Texto de referencia:
------------------------------

Los resultados de las elecciones municipales y autonómicas celebradas el domingo plantean al Gobierno la tarea de afinar su política económica. Dos expertos analizan los resultados y sus consecuencias

Las elecciones municipales y autonómicas del pasado domingo han mostrado que los ciudadanos españoles son más sensatos a la hora de depositar su voto que a la de participar en manifestaciones y algaradas callejeras.

Para desconsuelo de algunos y alivio de muchos, episodios como el fallido decretazo, la incompetente gestión del Prestige y la autista política de apoyo a la intervención americana en Irak parecen haber pasado una factura más bien escasa al Partido Popular (PP) y a su presidente, el señor Aznar.

La oposición ruidosa pero un tanto huera del PSOE e Izquierda Unida (IU) no les ha otorgado los réditos esperados, tanto más si se tiene en cuenta que el partido en el poder, el PP, debía sufrir, además, la erosión de casi tres años de Gobierno y de unas circunstancias económicas grises, por calificarlas con un cierto optimismo.

------------------------------

Tareas por hacer:
• 1. Traduce al inglés esta oración del texto de referencia: "Las elecciones municipales y autonómicas del pasado domingo han mostrado que los ciudadanos españoles son más sensatos a la hora de depositar su voto que a la de participar en manifestaciones y algaradas callejeras."
• 2. Responde según el texto de referencia:
(a) ¿Qué día de la semana se celebraron las elecciones?
(b) ¿Quién es el presidente del Partido Popular?
(c) ¿Cuánto tiempo de Gobierno llevaba el PP?
• 3. Copia del texto de referencia, sin cambiar nada, el pasaje que va desde "Los resultados de" hasta "el señor Aznar.", este último incluido.
Las entradas no intervienen en nada de esto.

------------------------------

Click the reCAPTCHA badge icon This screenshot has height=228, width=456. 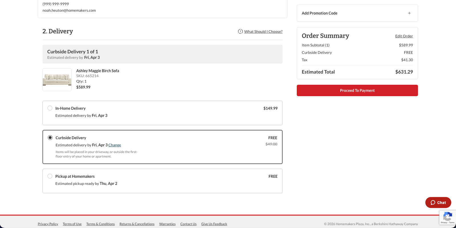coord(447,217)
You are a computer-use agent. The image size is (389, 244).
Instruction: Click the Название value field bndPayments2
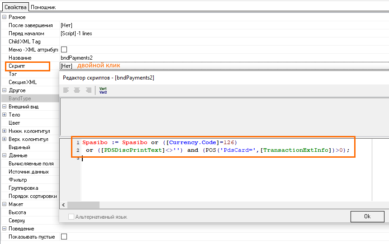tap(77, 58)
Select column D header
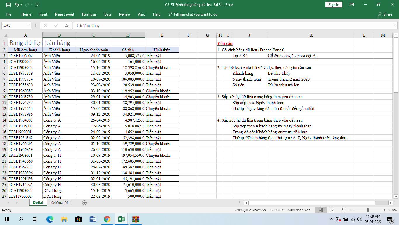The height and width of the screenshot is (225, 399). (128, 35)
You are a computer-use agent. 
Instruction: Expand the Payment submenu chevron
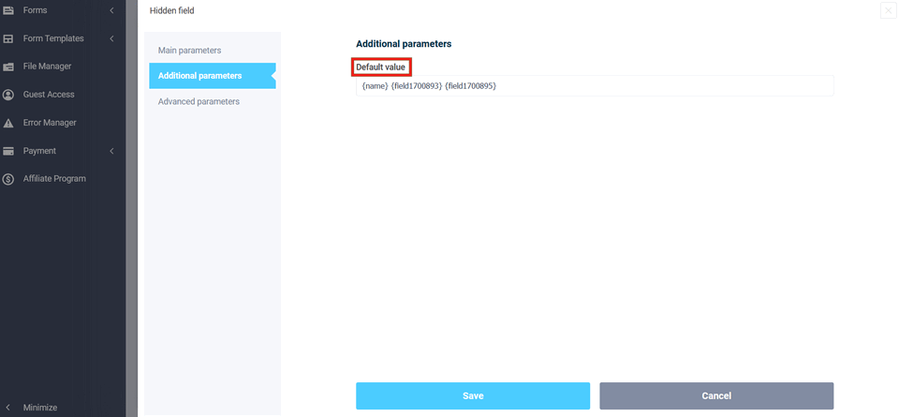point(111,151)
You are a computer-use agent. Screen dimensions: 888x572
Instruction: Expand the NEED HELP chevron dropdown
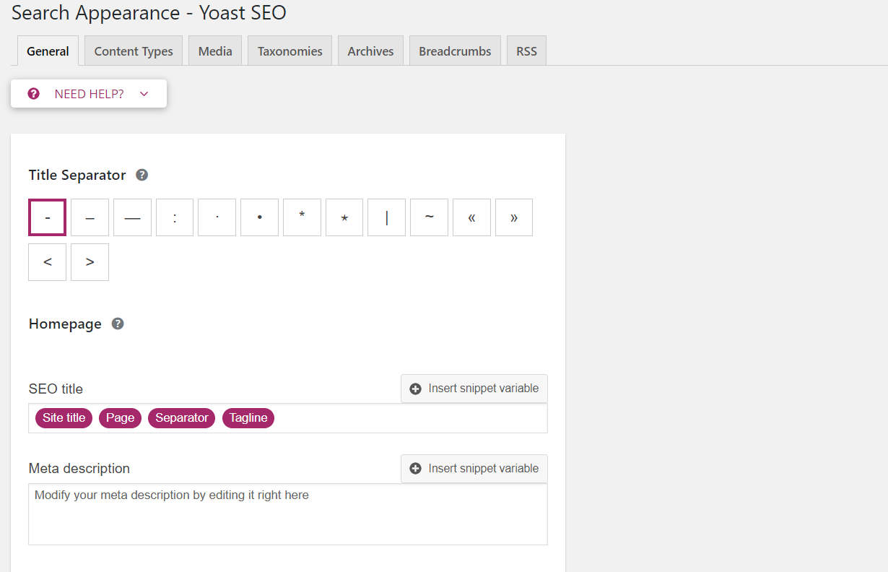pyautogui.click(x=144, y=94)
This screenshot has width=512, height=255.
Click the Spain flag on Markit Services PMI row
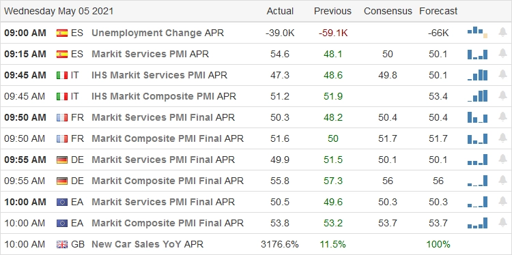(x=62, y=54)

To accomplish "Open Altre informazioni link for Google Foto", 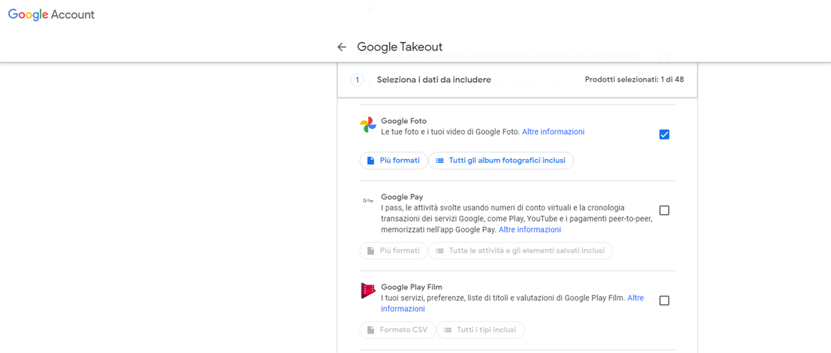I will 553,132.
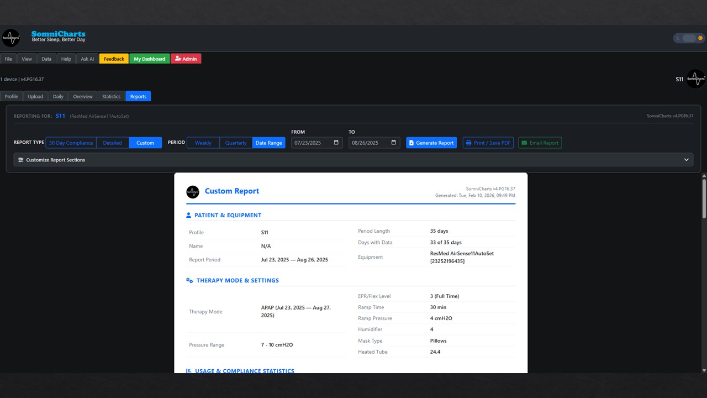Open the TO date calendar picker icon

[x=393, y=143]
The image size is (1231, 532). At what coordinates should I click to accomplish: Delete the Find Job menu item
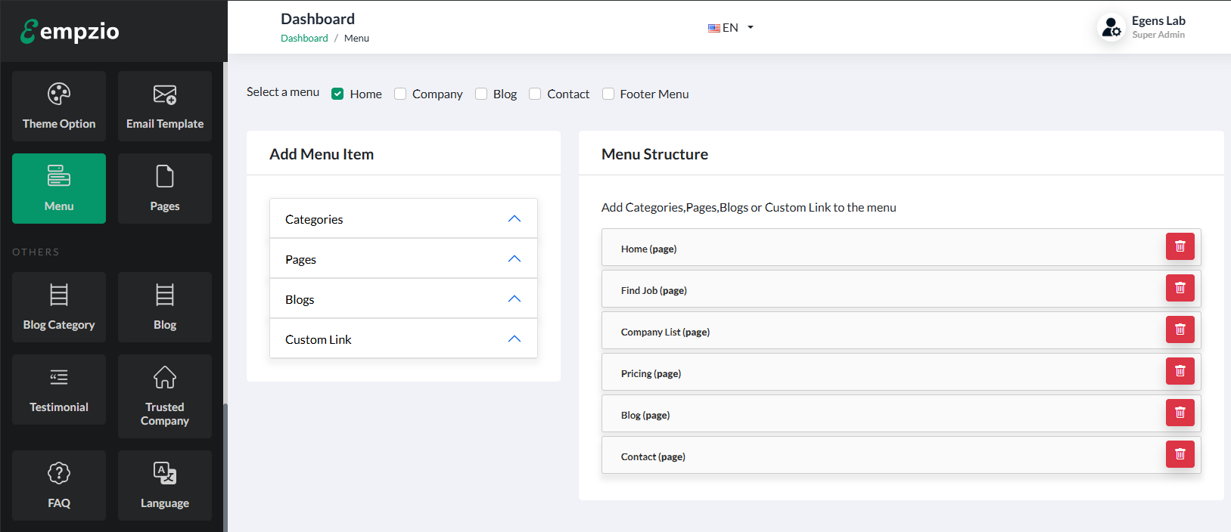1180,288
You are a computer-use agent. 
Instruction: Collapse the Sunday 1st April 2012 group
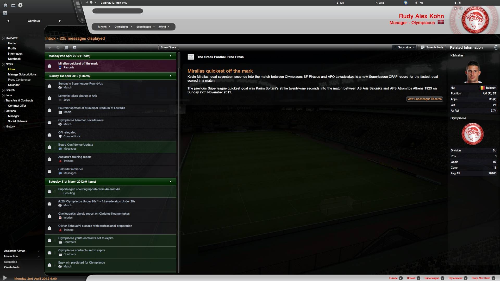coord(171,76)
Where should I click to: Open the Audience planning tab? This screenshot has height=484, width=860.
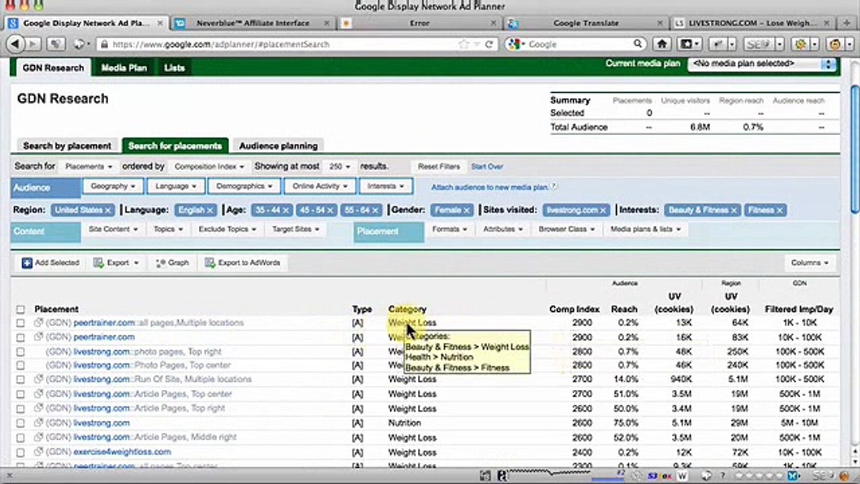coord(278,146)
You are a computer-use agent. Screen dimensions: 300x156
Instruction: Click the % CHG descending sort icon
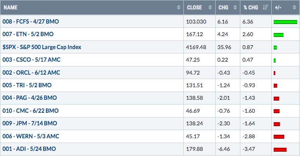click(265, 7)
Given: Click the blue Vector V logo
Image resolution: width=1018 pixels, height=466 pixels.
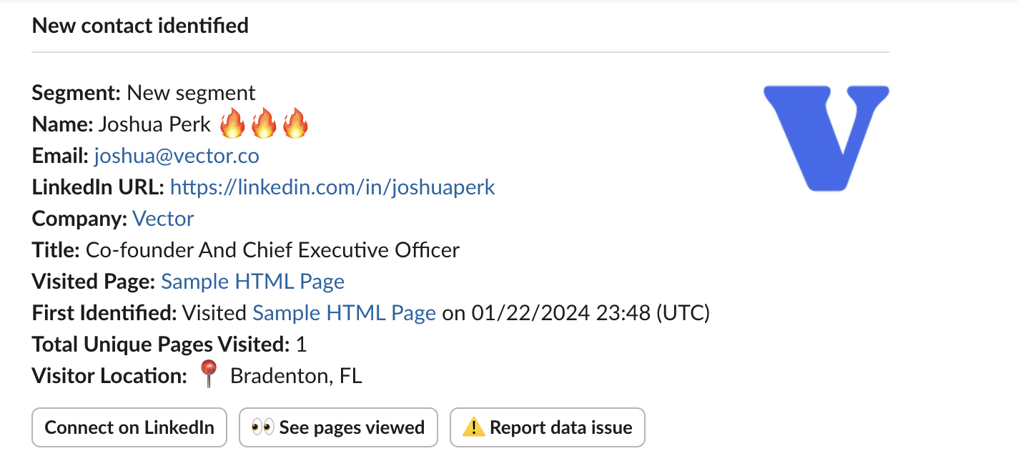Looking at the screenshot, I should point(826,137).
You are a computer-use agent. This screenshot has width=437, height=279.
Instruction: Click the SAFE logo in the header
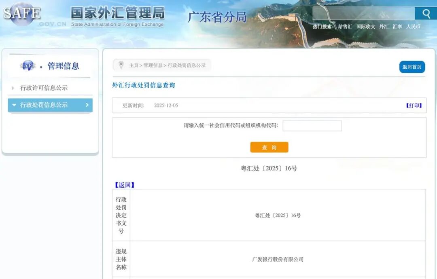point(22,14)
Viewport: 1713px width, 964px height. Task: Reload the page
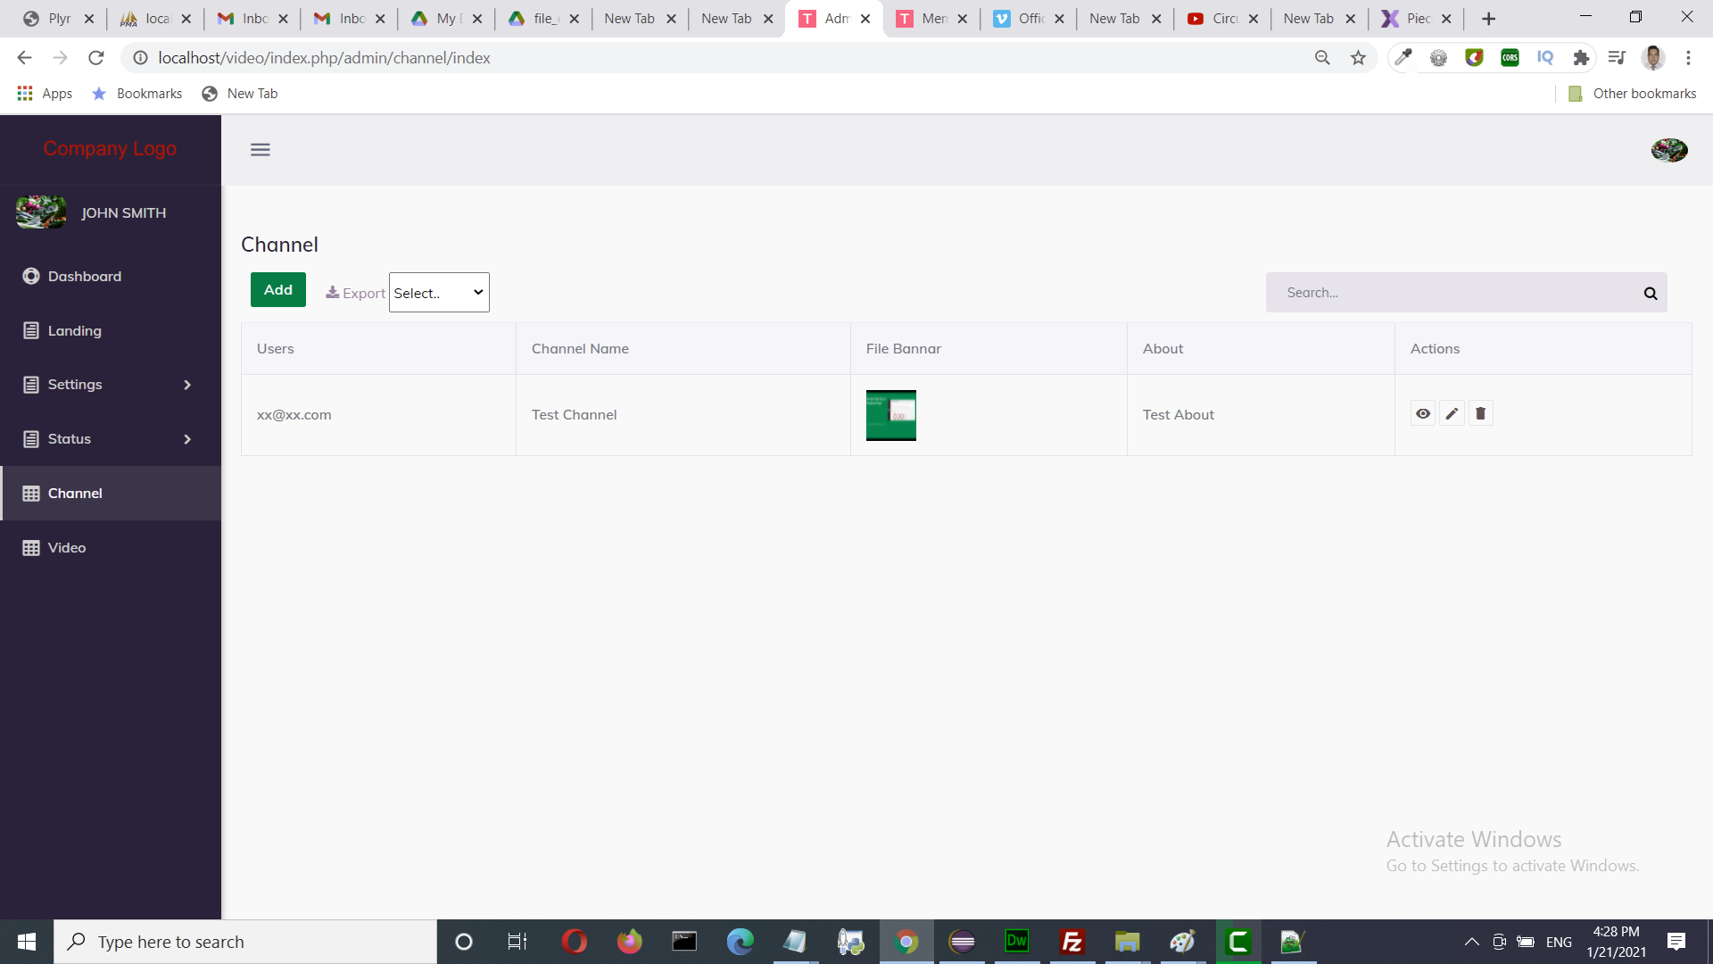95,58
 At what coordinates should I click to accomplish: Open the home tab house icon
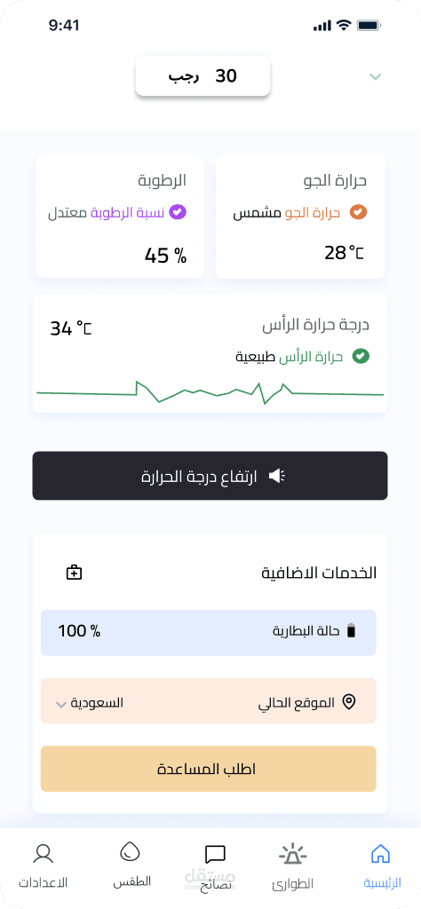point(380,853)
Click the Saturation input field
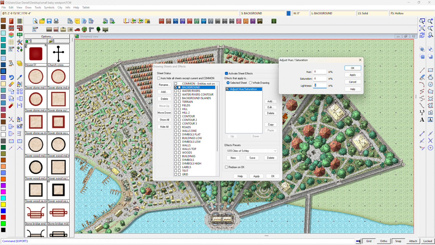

------------------------------

Respuestas dadas:
• 1. Last Sunday's municipal and regional elections have shown that Spanish citizens are more sensible when casting their vote than when taking part in demonstrations and street riots.

• 2.
(a) El domingo.
(b) El señor Aznar.
(c) Casi tres años.

• 3.
Los resultados de las elecciones municipales y autonómicas celebradas el domingo plantean al Gobierno la tarea de afinar su política económica. Dos expertos analizan los resultados y sus consecuencias

Las elecciones municipales y autonómicas del pasado domingo han mostrado que los ciudadanos españoles son más sensatos a la hora de depositar su voto que a la de participar en manifestaciones y algaradas callejeras.

Para desconsuelo de algunos y alivio de muchos, episodios como el fallido decretazo, la incompetente gestión del Prestige y la autista política de apoyo a la intervención americana en Irak parecen haber pasado una factura más bien escasa al Partido Popular (PP) y a su presidente, el señor Aznar.